Il messaggio è chiaro: i peccatori obbediscono a Dio e cambiano vita più prontamente dei giusti! Ritornano subito alla mente molti passi del Nuovo Testamento che rilanciano questo tema: i duri rimproveri di Gesù alle città della Galilea; ai pii Ebrei del suo tempo; a Gerusalemme; il suo elogio della fede presente nel cuore dei peccatori convertiti e di gente pagana (Levi, Zaccheo, il centurione romano, la donna cananea); il detto di Gesù rispetto alla conversione dei ricchi: “L’impossibile per gli uomini, è possibile a Dio”.
Ma cosa succede nella vita reale? Non è in nostro potere (e non è nostro compito) convertire le persone o cambiare il mondo: a noi tocca essere segno, con la vita e la parola, che il perdono è più grande della vendetta, il bene vince il male, la giustizia si realizza nella misericordia, la fiducia e l’amore cambiano le persone più di condanne e punizioni. Il resto lo fa Dio!

PER RIFLETTERE

  1. C’è in me traccia della mentalità che ha difficoltà a capire che Dio non rifiuta nessuno, nemmeno coloro che nell’opinione umana non meritano la misericordia?
  2. Giona è stato mandato a Ninive “la grande città”. Anche noi siamo mandati. Quale stile può avere oggi la nostra missione?

PER APPROFONDIRE

  • Con lo stile della lectio divina approfondisci il mistero di Dio che “scruta i cuori” e che, come il Buon Pastore, si mette alla ricerca della pecora smarrita (Gv 10, 1-21).
  • Chiedi al Signore il dono di un cuore aperto a tutti, capace di mostrare ai bisognosi la grandezza della misericordia di Dio

PER PREGARE

Più andiamo avanti, Signore, e più troviamo Giona familiare, uno dei nostri. Forse all’inizio pensavamo: «Io non sono come quello là». Ma, adesso, dobbiamo riconoscere che «siamo proprio come lui!». La sua storia ci tocca da vicino perché potrebbe essere, è la nostra. Anche noi, spesso, obbediamo a denti stretti, ma dentro recalcitriamo. Aiutaci, Signore, ad essere sempre pronti al bene, al bene fatto bene. Non permettere, nel tempo che ci dai, che perdiamo tempo. «40 giorni» è tutto il tempo che tu ci dai e ti dai per renderci santi.

PER AGIRE

Se ci umilieremo, pentiti, davanti a Dio, egli ci solleverà.

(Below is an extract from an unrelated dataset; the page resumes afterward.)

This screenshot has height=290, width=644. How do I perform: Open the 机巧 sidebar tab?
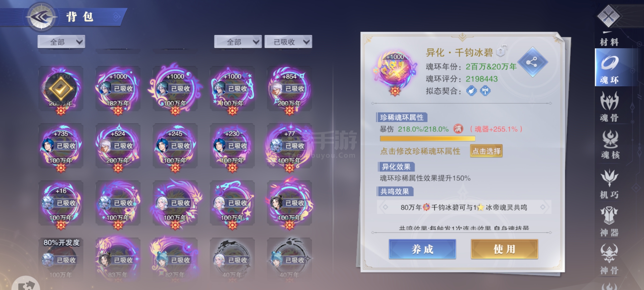point(609,184)
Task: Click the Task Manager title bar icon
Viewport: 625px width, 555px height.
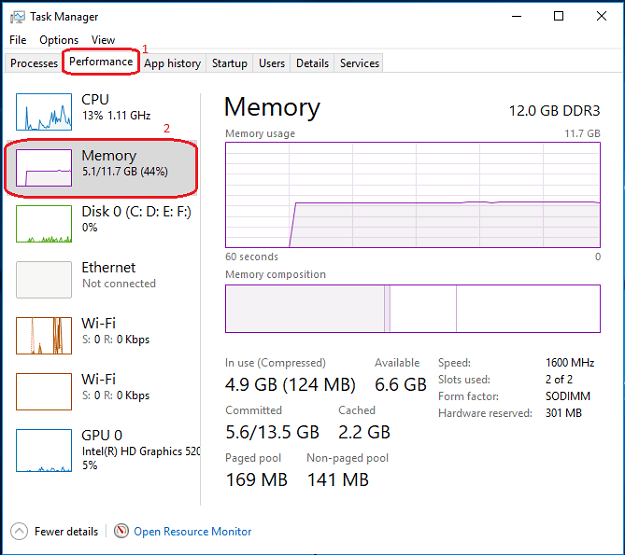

In verità la prima ACTIO è di Dio: è perché Lui ha pietà di noi che noi ci pentiamo. Dio ama giocare con noi: all’ultimo rimane il suo amore che salva. Prima che noi ci pentiamo, lui ha già avuto compassione.

6. Libro di Giona
IL RISENTIMENTO DI GIONA
Giona 4,1-4

Anche il cap. IV è incentrato sul rapporto fra Giona e Dio. Là era ambientato nel ventre del pesce, qui è in una capanna ai margini orientali della città.
I primi quattro versetti presentano la reazione indignata di Giona per ciò che stava avvenendo in città; gli altri sette descrivono il tentativo di Dio di far ragionare quel suo profeta bizzoso e recalcitrante. Tutto il capitolo ruota attorno alla rabbia sdegnata di Giona (che lo porta per due volte a invocare la morte) e alla pazienza paterna di Dio (che per due volte gli fa la domanda: Ti sembra giusto?). Dio, sconvolgente nel suo essere e usare misericordia, provoca collera (o depressione da fallimento?) nel cuore ‘ristretto’ di Giona. In 4,2-3 sappiamo il vero motivo della sua disobbedienza: la sua paura era di diventare strumento della misericordia di Dio. Questa è la grande rivelazione del libro di Giona.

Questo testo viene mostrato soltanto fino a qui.